Напившись с друзьями, он как безумный метался по ночному Парижу, из одного кабаре в другое, заводя случайные знакомства и кончая ночь с женщинами, подобранными на тротуаре. Возможно, что, отбив красотку у солдата, он необузданно наслаждался ею в грязи какого-нибудь вертепа. Иногда она находила в его карманах какие-то странные адреса, какие-то мерзкие обрывки – всяческие доказательства его дебошей, – которые она торопилась сжечь, чтобы ничего не знать об этих гнусностях.
Когда лицо его было исцарапано женскими ногтями, когда он приходил к ней израненный и грязный, она делала над собой нечеловеческое усилие и обмывала его в величественном молчании, которое он не решался нарушать. Утром, после ночи, проведенной им в оргиях, а для нее полной неисчислимых страданий, он, просыпаясь, находил ее, как обычно, молчаливой и сам не смел заговорить с ней. Казалось, обоим им снились страшные сны, а наутро жизнь продолжалась как ни в чем не бывало. Только один раз Фердинанд, невольно расчувствовавшись, бросился утром к ней на шею и, рыдая, лепетал:
– Прости меня, прости меня!
Но она оттолкнула его, недовольная, притворяясь удивленной:
– Что ты хочешь сказать? Простить тебя?.. Ты ни в чем не провинился. Я ни на что не жалуюсь.
И Фердинанд чувствовал себя ничтожеством перед величием этой женщины, до такой степени владевшей собой, что она способна была замкнуться в своем упрямом отрицании его вины и как бы не замечала его безнравственного поведения.
На самом деле Адель жестоко страдала от отвращения и гнева, ее спокойствие было только позой. Недостойное поведение Фердинанда возмущало ее, оскорбляло ее человеческое достоинство, ее понятия о чести, внушенные ей воспитанием религиозные правила. Ее сердце останавливалось, когда он приходил, пропитанный насквозь пороком, и она тем не менее должна была прикасаться к нему своими руками и проводить остаток ночи в атмосфере, насыщенной нечистыми парами его дыхания. Она презирала его. Но за ее презрением таилась чудовищная ревность к этим друзьям, к женщинам, которые возвращали его ей оскверненным, опустившимся. О, с каким наслаждением она увидела бы этих женщин подыхающими на тротуаре. Она не могла понять, почему полиция не очищает с оружием в руках улицы от этих чудовищ.
Ее любовь к мужу не уменьшалась. Когда он внушал ей отвращение как человек, она восхищалась его талантом художника, и это восхищение как бы очищало его в ее глазах. Она доходила до того, что начинала оправдывать его проступки. Получив провинциальное воспитание, она верила легенде о том, что гений и беспутство неотделимы друг от друга.
Но сильнее, чем поругание ее женской деликатности и оскорбление ее супружеской нежности, ее ранила его неблагодарность. Он предавал ее всячески, и самая горькая ее обида заключалась, пожалуй, в том, что он так небрежно относился к своим обязанностям художника, нарушал договор, который они заключили, – ведь она обязалась обеспечить их материальные нужды, а он должен был работать для славы.
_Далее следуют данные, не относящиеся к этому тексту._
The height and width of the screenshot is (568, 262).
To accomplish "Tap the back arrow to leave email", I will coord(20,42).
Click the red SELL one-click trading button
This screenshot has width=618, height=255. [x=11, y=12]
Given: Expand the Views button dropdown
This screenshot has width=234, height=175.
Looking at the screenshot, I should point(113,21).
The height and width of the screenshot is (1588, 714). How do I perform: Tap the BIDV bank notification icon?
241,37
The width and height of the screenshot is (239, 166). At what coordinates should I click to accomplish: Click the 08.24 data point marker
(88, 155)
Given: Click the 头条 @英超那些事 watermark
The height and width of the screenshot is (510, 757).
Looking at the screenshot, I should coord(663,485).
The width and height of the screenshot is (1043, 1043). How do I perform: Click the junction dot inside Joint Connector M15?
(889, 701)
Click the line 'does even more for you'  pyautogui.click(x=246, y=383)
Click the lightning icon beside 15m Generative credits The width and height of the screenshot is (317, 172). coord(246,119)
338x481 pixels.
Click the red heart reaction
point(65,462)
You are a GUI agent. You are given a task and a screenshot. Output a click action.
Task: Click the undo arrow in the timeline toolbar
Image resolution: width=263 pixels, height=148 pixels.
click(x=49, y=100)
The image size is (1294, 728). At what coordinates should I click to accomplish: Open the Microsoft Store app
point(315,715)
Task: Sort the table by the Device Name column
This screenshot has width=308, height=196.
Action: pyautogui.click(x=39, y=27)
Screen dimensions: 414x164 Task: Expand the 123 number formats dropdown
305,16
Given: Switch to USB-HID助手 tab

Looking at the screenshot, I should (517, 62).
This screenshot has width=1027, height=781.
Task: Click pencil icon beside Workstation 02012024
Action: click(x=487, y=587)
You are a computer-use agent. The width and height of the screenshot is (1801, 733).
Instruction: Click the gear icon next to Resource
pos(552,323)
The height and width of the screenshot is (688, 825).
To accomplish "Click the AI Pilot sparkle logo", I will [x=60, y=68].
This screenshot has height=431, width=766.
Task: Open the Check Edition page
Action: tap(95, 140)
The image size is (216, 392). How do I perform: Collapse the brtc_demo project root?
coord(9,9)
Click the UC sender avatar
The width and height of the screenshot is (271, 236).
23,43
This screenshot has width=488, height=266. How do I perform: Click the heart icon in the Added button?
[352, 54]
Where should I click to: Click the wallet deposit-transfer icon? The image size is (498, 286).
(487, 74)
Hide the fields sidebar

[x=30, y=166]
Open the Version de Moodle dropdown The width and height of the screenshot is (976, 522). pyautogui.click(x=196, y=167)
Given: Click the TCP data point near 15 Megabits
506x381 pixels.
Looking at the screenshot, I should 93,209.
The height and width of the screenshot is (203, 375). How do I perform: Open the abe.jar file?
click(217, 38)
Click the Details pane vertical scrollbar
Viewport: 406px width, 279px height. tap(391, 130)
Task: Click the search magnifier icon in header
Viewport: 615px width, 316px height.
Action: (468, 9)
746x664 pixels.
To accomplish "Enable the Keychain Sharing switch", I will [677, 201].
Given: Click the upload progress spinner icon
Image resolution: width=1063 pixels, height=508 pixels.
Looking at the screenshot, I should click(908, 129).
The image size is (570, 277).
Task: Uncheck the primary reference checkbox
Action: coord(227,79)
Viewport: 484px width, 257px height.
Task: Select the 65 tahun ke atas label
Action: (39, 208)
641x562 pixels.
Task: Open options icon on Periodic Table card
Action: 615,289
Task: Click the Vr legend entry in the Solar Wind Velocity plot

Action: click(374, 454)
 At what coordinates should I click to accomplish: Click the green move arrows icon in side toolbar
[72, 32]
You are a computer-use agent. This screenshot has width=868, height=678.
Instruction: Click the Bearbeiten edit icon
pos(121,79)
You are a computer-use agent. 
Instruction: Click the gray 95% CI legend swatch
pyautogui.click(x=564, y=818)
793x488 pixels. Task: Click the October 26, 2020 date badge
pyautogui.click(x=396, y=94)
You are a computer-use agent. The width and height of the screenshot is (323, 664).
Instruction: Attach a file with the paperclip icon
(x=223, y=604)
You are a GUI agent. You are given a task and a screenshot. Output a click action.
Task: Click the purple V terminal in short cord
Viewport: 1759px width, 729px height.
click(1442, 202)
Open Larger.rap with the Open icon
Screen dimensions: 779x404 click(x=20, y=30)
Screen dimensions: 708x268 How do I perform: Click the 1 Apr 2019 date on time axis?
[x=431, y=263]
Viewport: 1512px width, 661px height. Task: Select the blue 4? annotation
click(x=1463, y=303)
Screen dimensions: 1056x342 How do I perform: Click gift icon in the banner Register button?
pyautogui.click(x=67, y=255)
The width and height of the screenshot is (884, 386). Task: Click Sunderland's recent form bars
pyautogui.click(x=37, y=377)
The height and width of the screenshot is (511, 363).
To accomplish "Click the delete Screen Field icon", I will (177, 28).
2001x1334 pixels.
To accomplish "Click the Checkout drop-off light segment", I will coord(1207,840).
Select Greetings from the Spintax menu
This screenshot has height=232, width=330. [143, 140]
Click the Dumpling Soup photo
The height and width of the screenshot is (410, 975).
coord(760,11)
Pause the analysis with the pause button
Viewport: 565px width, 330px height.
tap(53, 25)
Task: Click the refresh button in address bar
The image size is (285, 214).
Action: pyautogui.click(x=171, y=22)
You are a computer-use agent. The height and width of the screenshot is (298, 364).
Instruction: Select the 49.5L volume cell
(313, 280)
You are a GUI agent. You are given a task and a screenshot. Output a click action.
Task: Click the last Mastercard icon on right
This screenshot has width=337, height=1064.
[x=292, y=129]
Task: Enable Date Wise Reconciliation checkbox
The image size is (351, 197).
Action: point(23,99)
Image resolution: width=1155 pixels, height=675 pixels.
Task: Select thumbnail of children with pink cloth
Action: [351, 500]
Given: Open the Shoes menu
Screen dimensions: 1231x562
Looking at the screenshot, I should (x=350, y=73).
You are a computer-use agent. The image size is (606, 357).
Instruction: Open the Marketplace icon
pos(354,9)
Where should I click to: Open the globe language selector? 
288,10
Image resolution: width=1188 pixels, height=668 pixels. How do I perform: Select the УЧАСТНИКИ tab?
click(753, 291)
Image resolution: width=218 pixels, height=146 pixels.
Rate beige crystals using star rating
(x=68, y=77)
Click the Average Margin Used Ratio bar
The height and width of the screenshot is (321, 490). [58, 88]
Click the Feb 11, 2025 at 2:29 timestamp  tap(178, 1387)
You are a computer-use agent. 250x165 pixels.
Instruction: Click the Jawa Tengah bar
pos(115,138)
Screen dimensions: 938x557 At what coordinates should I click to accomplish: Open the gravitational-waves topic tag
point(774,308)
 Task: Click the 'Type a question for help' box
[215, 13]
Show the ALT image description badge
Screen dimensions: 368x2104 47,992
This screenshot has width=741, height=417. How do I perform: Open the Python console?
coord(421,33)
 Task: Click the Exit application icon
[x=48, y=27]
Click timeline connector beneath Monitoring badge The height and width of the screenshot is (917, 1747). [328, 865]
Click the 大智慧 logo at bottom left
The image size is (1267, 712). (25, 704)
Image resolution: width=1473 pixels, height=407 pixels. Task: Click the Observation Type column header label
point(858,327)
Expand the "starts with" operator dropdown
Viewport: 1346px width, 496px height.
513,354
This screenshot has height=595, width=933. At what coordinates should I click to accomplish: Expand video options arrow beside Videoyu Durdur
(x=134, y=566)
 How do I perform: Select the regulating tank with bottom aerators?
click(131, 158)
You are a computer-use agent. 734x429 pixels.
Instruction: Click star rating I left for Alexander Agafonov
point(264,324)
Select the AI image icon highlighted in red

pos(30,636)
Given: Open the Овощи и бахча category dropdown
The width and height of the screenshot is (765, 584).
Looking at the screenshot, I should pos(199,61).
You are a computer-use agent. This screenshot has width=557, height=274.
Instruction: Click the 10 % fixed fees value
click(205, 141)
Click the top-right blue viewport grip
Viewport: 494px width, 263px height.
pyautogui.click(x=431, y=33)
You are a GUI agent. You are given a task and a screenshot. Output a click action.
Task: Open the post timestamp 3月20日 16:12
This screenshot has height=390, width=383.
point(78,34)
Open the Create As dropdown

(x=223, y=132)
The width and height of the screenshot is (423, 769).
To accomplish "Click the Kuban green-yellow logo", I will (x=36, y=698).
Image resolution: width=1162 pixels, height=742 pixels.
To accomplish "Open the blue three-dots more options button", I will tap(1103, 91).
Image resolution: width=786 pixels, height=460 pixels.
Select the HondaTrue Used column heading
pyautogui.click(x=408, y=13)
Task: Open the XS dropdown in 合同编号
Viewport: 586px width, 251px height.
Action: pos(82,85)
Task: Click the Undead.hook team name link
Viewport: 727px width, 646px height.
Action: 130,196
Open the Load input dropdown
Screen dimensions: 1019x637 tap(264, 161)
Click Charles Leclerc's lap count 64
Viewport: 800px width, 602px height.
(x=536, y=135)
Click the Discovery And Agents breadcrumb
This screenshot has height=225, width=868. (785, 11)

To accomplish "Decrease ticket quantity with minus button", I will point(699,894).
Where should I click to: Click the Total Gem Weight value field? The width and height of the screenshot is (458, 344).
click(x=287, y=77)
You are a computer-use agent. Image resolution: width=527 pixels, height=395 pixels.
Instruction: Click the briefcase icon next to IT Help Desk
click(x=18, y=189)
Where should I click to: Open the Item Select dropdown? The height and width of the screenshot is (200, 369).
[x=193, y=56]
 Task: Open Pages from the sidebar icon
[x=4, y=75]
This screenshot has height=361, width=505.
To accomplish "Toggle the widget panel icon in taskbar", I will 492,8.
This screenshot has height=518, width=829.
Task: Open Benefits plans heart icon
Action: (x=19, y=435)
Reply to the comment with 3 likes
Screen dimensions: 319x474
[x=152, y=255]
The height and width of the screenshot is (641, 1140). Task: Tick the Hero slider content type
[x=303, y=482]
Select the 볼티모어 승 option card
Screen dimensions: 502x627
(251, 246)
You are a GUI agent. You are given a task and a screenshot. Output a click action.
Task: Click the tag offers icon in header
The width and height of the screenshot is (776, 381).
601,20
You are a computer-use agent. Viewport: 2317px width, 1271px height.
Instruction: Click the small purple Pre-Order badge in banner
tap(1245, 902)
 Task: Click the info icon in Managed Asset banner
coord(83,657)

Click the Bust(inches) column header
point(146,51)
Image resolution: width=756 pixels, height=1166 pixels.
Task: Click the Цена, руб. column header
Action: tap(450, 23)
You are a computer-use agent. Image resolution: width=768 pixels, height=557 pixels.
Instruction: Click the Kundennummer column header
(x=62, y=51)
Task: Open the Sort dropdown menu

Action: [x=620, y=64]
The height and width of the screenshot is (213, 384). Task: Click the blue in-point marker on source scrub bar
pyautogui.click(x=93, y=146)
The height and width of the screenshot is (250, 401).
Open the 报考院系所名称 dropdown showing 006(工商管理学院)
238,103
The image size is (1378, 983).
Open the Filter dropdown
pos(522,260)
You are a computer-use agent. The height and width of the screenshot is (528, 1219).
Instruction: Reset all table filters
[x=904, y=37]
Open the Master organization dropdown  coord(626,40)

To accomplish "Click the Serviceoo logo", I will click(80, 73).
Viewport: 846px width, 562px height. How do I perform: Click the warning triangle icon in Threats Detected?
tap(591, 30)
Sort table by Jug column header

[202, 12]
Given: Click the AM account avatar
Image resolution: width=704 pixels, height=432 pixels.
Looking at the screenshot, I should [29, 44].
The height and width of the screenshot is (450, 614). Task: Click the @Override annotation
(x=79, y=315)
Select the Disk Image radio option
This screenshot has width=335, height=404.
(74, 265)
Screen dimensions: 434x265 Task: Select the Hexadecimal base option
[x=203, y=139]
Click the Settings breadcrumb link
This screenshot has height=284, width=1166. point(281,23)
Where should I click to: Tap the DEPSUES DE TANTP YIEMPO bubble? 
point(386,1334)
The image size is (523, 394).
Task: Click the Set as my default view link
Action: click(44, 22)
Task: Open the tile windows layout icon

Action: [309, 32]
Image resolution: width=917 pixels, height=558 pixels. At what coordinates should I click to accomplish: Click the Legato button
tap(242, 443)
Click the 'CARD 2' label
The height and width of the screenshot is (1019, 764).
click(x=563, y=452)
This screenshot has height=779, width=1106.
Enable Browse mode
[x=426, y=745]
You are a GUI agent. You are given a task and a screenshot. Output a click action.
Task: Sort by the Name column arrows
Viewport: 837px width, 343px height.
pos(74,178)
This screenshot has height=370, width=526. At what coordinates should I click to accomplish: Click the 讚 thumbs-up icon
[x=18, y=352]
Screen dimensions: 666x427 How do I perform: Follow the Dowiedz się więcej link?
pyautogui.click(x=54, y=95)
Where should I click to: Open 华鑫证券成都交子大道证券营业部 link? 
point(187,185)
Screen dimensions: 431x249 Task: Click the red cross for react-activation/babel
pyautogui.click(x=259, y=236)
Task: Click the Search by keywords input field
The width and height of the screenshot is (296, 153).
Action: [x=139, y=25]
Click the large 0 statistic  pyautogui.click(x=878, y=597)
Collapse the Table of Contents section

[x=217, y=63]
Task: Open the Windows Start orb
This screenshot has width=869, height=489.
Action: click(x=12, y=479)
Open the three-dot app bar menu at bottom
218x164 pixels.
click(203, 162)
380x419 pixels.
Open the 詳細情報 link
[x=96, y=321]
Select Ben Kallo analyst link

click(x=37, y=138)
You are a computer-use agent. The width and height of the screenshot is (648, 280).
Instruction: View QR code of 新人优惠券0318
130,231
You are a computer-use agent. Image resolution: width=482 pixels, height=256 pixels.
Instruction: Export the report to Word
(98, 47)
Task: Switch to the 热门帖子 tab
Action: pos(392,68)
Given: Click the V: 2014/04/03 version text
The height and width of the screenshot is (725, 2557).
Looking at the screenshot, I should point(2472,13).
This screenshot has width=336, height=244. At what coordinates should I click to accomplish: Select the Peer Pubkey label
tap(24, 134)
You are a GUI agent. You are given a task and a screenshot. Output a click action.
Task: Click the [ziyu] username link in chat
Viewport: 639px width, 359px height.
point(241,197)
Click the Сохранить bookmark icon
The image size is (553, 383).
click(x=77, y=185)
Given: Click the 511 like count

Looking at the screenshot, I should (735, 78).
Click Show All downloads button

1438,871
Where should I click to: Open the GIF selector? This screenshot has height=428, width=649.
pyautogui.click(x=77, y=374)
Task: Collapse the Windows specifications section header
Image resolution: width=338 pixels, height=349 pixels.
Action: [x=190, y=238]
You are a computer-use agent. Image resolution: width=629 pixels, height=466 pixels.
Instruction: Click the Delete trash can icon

Он не сдержал своего слова – это было неблагородно с его стороны, и она изыскивала способ, как бы спасти в нем художника, если уж никак невозможно было спасти человека. Она должна была собрать все силы, так как ей предстояло руководить им как художником.
Не прошло и года, как Фердинанд почувствовал, что превращается в ее руках в ребенка. Адель подавляла его своей волей. В борьбе за существование побудительным началом в их союзе была она, а не он. После каждого своего проступка, каждый раз после того, как она ухаживала за ним без тени упрека, с какой-то присущей ей свирепой жалостью, он становился все покорнее, низко склоняя голову под ее презрением, о котором он догадывался. Их отношения исключали возможность лжи. Она была сильна духом, умна, честна, а он докатился до полного падения. Самое большое страдание доставляло ему ее молчаливое презрение, оно подавляло его сильнее всего. Она обращалась с ним с холодностью судьи, который все знает и простирает свое пренебрежение до прощения, не снисходя до увещания виновного, как будто бы малейшая возможность объяснения между ними нанесла бы непоправимый удар их супружеству. Она не объяснялась с ним, чтобы не унизиться, чтобы не опуститься до него и не испачкаться в его грязи.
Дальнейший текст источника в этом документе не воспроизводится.